What is ignored and is a very important point in this case is that a good deal of the proportion of the profit which will now be charged to a co-operative society arises from the fact that you bring back that interest which should not bear this charge, and which goes to persons who are not in a sense taking any measure of profit. You bring that back into our accounts for the purpose of imposing this additional charge. The net effect of that is that in the case of the industrial and provident society the payment on the profit will not be 5 per cent. or a shilling in the pound, but will amount to more than that because in the case of a cooperative society you bring back that interest charge for the purpose of making profits. In the case of a private company that share interest is not affected by the tax which is being proposed. It has always been charged at the source and has been assessable for Income Tax, and therefore it does not alter the ratio but works out at a shilling in the pound on sales.
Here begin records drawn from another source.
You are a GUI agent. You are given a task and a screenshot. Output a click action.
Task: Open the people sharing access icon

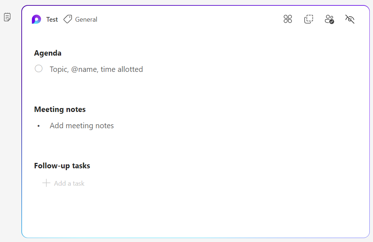click(329, 19)
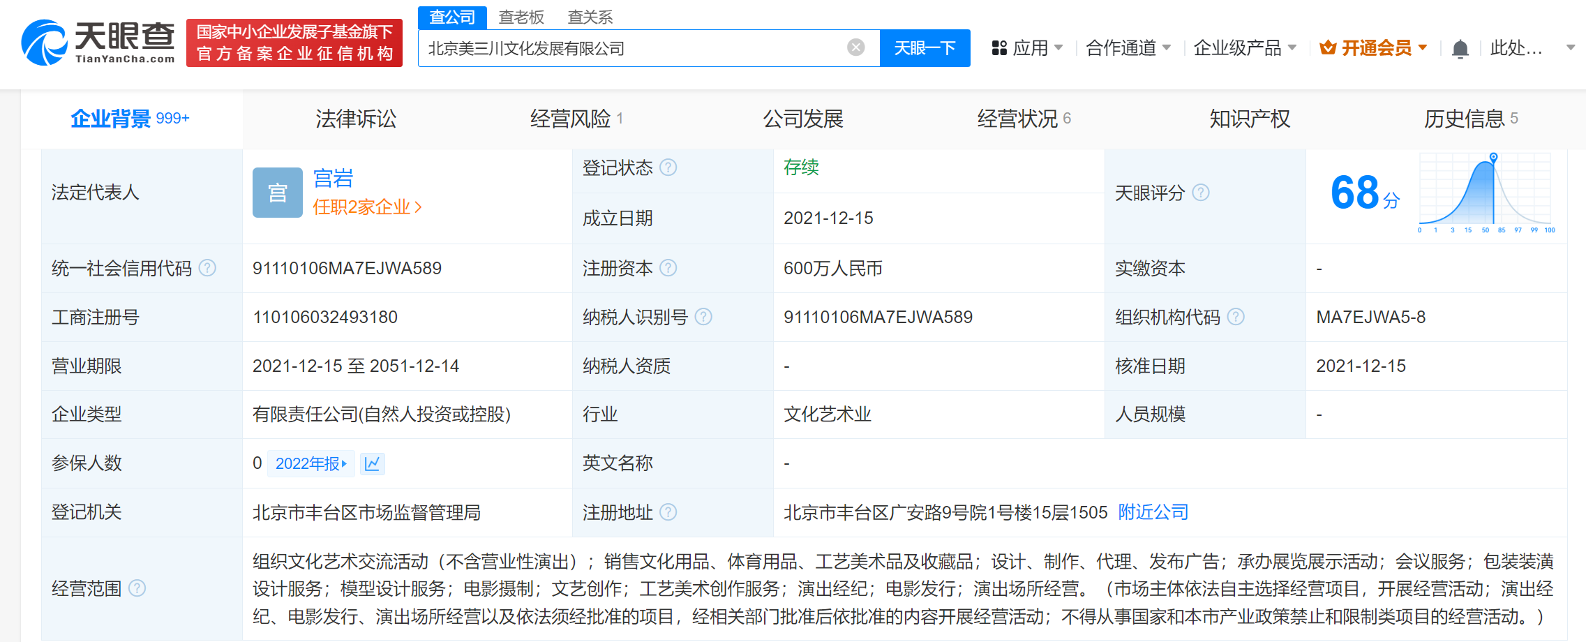Open the trend chart icon next to 参保人数
Viewport: 1586px width, 642px height.
coord(372,463)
I submit to the Chancellor of the Exchequer that on the basis of comparison with his exemptions and on the basis of the Resolution of the Government the co-operative society and the industrial and provident society have an overwhelming case for exemption, and we trust that the opposition that we have put up cannot be destroyed by argument and that the case will be met by the Chancellor of the Exchequer.
I am glad that I gave way to the hon. Gentleman, who not only speaks with very special knowledge of this subject, but who has put the case, as he said he would like to put it, without prejudice. He tried to state the matter as he sees it, and I am obliged to him. I will do the same because I think that, although this subject has in times past excited a good deal of feeling, and it is easy to become excited about it, it is worth calm consideration, and I will state to the Committee briefly why I think that this Amendment should be resisted. May I state one or two things which are not included in the hon. Gentleman's review but which it is useful to have on record? Of course, co-operative societies very often have to pay loan interest, and in the same way co-operative societies not infrequently have investment income. And it is important that it should be quite clear how those elements are dealt with in connection with this new scheme of tax. Under this scheme of tax, investment income is completely excluded from any calculation as to the figure upon which the tax is charged. If a co-operative society, therefore, is drawing income from investments, which it sometimes is, that does not attract tax as such.
The second point which is important for all who are interested in co-operative societies is this. There is loan interest, as I said, interest on money lent to the society, and of course, that may be deducted. But from what may it be deducted? If the loan interest was not set off against the profit, and it was set off against the investment income, it would not be to the advantage of the co-operative society. The operation of the tax is this. Loan interest will be set off against what would otherwise be the profit and will, therefore, go to reduce the figure on which the charge will be made. These are not exceptional provisions in regard to co-operative societies, but they have to be borne in mind by hon. Members, because they want to advise their societies accurately as to what will be the effect of the tax. I dealt with this matter earlier in to-day's Debate by way of illustration, and having compared the position of an industrial company and a cooperative society who had made the same amount of profit, I pointed out why I thought the principle of the tax is fair.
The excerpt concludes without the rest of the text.